Basically, I felt like I had failed as a Christian and was a lousy witness for Jesus, and as a result I became more discouraged and depressed. At times I doubted again if I really was a Christian. I also doubted God’s love for me and if he really was doing things in the best interest of me and my family – I did not trust him with what was happening in my life. As I look back now, it was as if I was sliding into a deep, dark pit from which I could not climb out.
And then I saw that this was true – when it comes to my relationship with God and my ability to perform for him and please him, I am in a deep, dark pit. I am unable to climb out of this pit on my own, and I do not have the power to heal myself physically, emotionally or spiritually. During my “dark times of the soul” I remember clinging to the hope that Jesus had the power to lift me out of the pit. The thought also occurred to me over and over again that if Jesus did not have the power and desire to lift me out of the pit – then as the Apostle Paul says in 1 Corinthians 15, “we who call ourselves Christians should be pitied most among all people” because we are following false beliefs and are completely lost and foolish. In other words, I could see clearly that if my physical, emotional and spiritual healing depended on me or other people, then I was in deep trouble and without hope.

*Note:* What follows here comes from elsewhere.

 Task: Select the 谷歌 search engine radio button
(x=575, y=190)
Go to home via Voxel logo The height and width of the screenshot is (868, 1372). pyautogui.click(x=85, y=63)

During my dark times, one of the things that encouraged me was a song by Indelible Grace titled, “Jesus, I Come”. The first verse of this song reads, “Out of my bondage, sorrow and nigh, Jesus I come, Jesus I come. Into thy freedom, gladness and light, Jesus I come to Thee. Out of my sickness into thy health, Out of my wanting and into Thy wealth, Out of my sin and into Thy Self, Jesus I come to Thee”. This song encouraged me to stop looking at myself so much and look towards Jesus instead – for me, what this looked like was being completely broken-down and laying down at the feet of Jesus and saying, “help me, please”! And he did, and he continues to help me, even when I don’t realize it.
In the past 10 ten years, I had a recurrence of lung cancer, more surgery, more chemotherapy, more anxiety and depression, and more struggles with truly believing God loves me and is for me. What has helped me the most with these spiritual struggles is trying to follow the late Reverend Jack Miller’s advice and preach the Gospel to myself everyday which he put this way, “Cheer up, you are worse than you think!” But, “Cheer up, because of Jesus and the righteousness you have through him, you are more accepted and loved than you think too!”